We found ways to replace that in-person experience and appeal to new buyers
Convincing customers to switch dog food can be challenging, which is why I initially thought it would be important for them to experience our product in person. I realized that’s not as important as I thought—in fact, buying online can be a better experience because you can thoroughly research a new product instead of standing in a store surrounded by dozens of options. When pivoting to D2C e-commerce, I wanted to find ways to support that new customer discovery.
At its most basic, this meant a lot of high-quality visuals and content on the website so customers could deeply understand the product before they purchase. Customer education was now in our hands instead of store associates’, which overall was beneficial to the brand but meant we had to be sure all of our marketing materials were crystal clear. We also created a variety sample set so curious customers could test each flavor before they commit to a subscription. This has become our most popular item, and over 70 percent of customers who purchase a sampler end up signing up for a subscription.
I also knew online ads would be important for getting in front of new customers, but I wanted to do them strategically, given our limited startup budget. We partnered with Cognetix AI to embed an on-site tool that identifies the types of customers who are converting and spending the most. The system generates customer groups you should target, plus keywords to include and script ideas for ad copy. This helped us narrow our audience and make the most of our ad spend, ultimately decreasing our customer acquisition cost by 50 percent within the first ten days.
We let customers be our biggest advocates
With direct-to-consumer sales, consumers are often your best sales advocates.
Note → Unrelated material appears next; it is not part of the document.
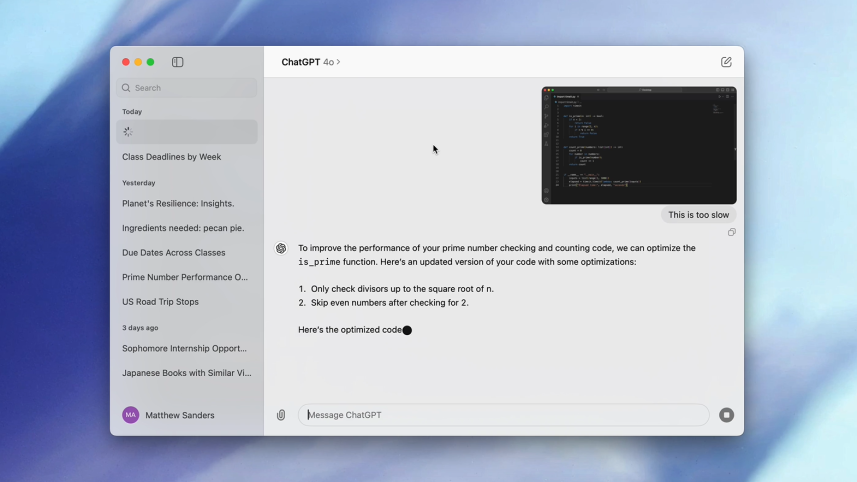
Task: Start a new chat with compose icon
Action: (726, 62)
So, when planning our marketing strategy, we wanted to find ways to celebrate the customers we already had and utilize their experience to make our content feel authentic.
For instance, instead of creating our marketing materials completely in-house, we’ve relied heavily on user-generated content. Nice pictures of our products don’t really convert, but people talking about why our brand is different and how their dog reacts to our food is a big hit.
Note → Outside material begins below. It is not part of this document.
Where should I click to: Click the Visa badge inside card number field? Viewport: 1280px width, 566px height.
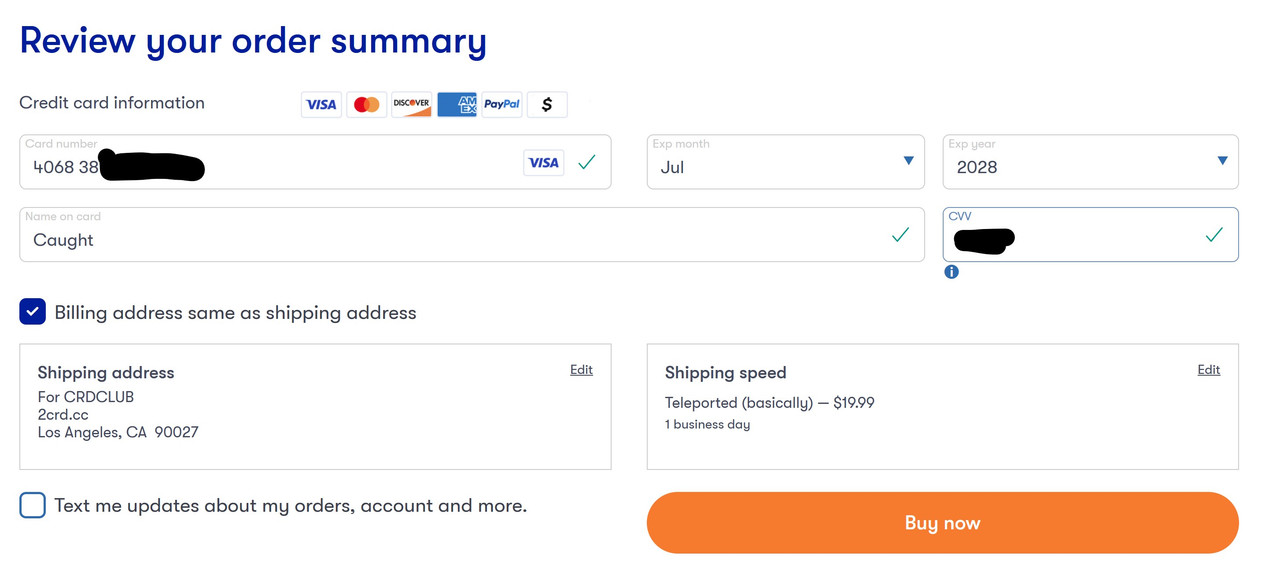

We started with two designers we worked with, who happened to have dogs and love the products. Because they believed in our mission to change the pet food industry, they were willing to work for free product and a small fee, helping stretch our budget. As we scale, I think it’s important to have different people talking about the product, so we’ve also started using Billo, a platform that connects companies with creators to generate UGC videos that work for their budget. This has streamlined our content creation process and is more successful than anything we could create in-house: Our ads all have a ROAS (return on ad spend) of at least 2.5x.
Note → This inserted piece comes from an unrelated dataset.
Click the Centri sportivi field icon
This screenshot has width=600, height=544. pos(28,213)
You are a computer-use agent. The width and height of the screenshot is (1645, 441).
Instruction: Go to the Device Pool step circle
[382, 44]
Finally, leaning into the old business advice that it’s easier to keep a customer than gain a customer, we launched a reward program alongside our D2C launch. Customers get points for purchases and interacting with the brand on social media and can redeem them for everything from free shipping and discounts to a donation to pet charities.
Ultimately, I think we’ll find long-term success through an omnichannel strategy because both retail and direct-to-consumer have their pros and cons. We’re still servicing mom-and-pop stores via wholesale platform Faire and are in talks to be stocked in large natural grocery chains later this year. But, for now, focusing on the D2C side has been instrumental in growing our revenue and our brand.